Foto: Shutterstock.

Redding Europese auto-industrie: tussen  Scylla en Charybdis.

Door Samuel Furfari.

Door te lang passief te blijven tegenover het radicale Duitse milieubewustzijn, zal de industrie een fatale klap krijgen door zichzelf voor de gek te houden met brandstoffen die worden geproduceerd uit elektriciteit.

Op 7 maart stond er in de Raad van de Unie een stemming gepland over de herziening van Verordening 2019/631 om de CO2-uitstoot van nieuwe personenauto’s met 100% te verminderen vanaf 1 januari 2035. Dit voorstel van de Commissie dateert van 14 juli 2021 en maakt deel uit van de “Fit 55”-strategie gericht op het verminderen van de CO2-uitstoot.
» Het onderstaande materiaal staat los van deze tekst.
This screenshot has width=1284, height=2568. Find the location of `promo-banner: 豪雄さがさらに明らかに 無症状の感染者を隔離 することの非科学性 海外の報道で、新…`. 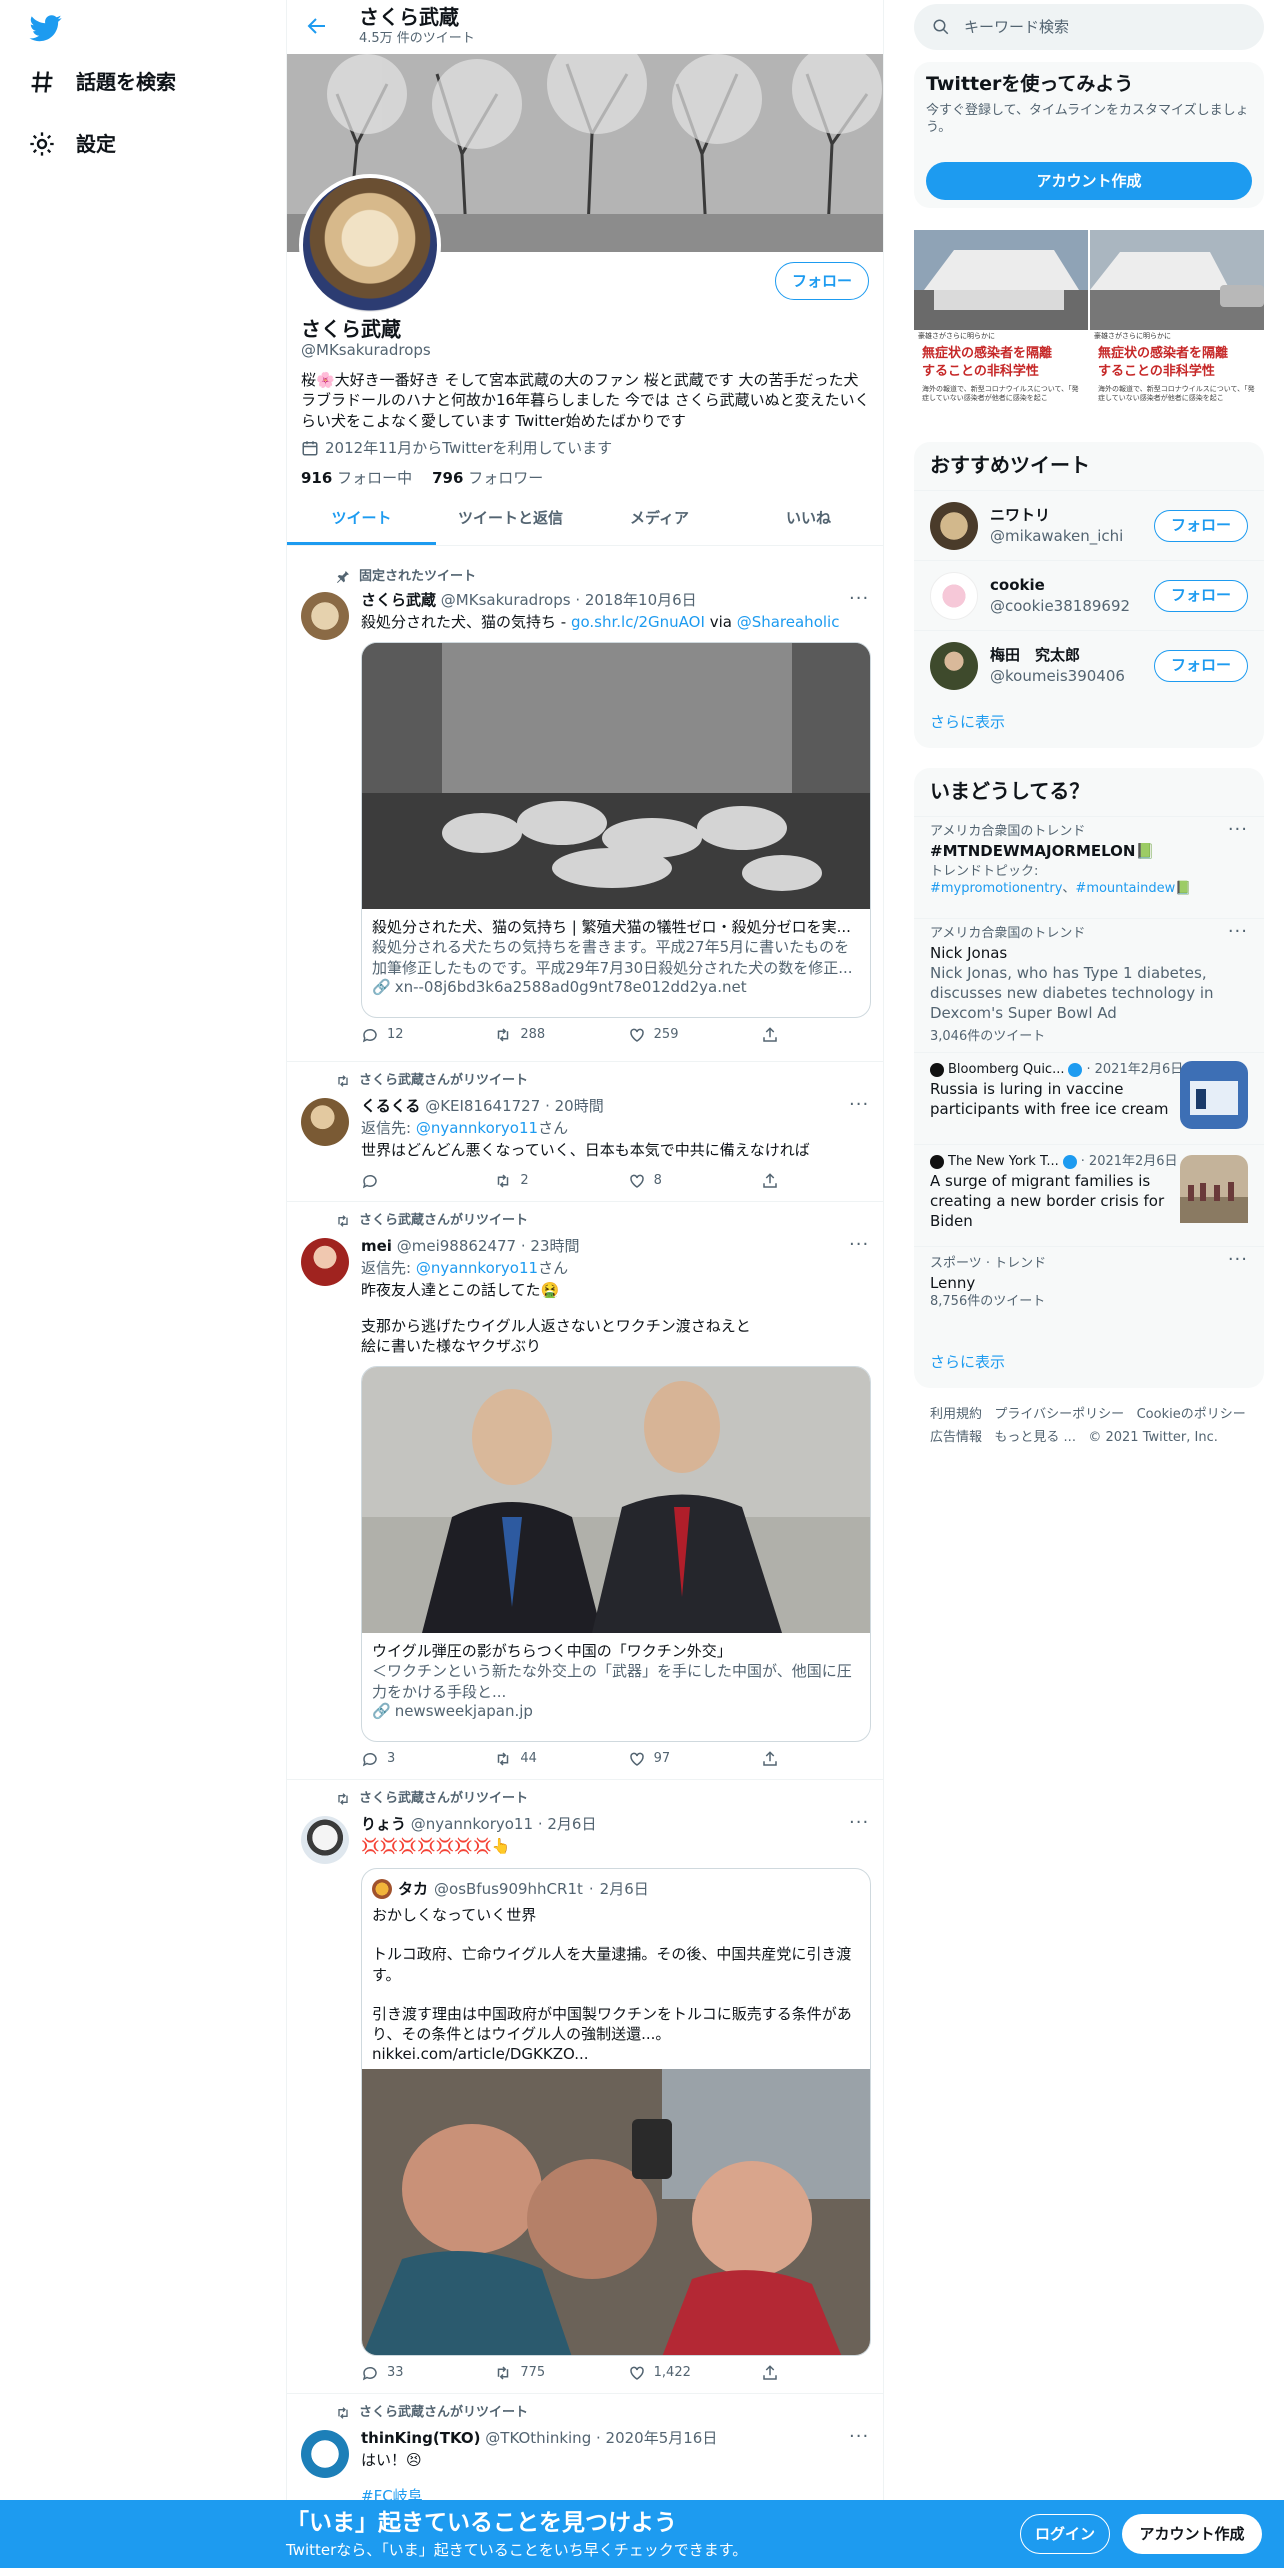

Afgelopen oktober stemden de milieuministers voor een einde aan het gebruik van voertuigen
aangedreven door fossiele energie en het Europees Parlement deed hetzelfde op 14 februari. Er is nog maar één stemming nodig , die van 7 maart.

In een omkering van de situatie die onwaarschijnlijk leek, is deze stemming niet langer verzekerd, omdat de Italiaanse regering van Giorgia Meloni heeft laten weten dat ze zich met al haar macht zal verzetten tegen wat zij ziet als de vernietiging van de automobielsector, niet alleen in Italië , maar in veel EU-landen; Met name Polen heeft zich verzet.
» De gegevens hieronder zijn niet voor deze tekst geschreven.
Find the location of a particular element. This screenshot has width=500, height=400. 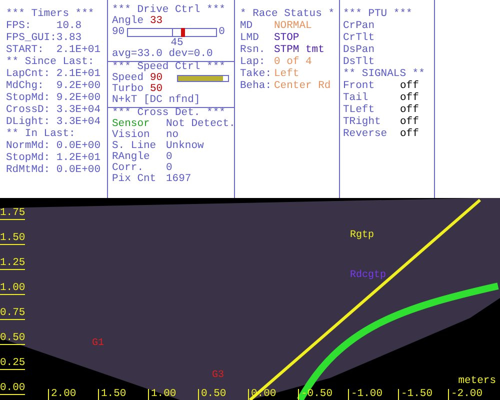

Opgemerkt moet worden dat het Europees Parlement niet meer zo eensgezind was als vorig jaar over dit zogenaamde extreme voorstel. Daarom werd de tekst aangenomen met 340 stemmen voor, 279 tegen en 21 onthoudingen; de meerderheidspartij in het Europees Parlement stemde tegen. Wat is er gebeurd dat zo’n ommekeer heeft veroorzaakt?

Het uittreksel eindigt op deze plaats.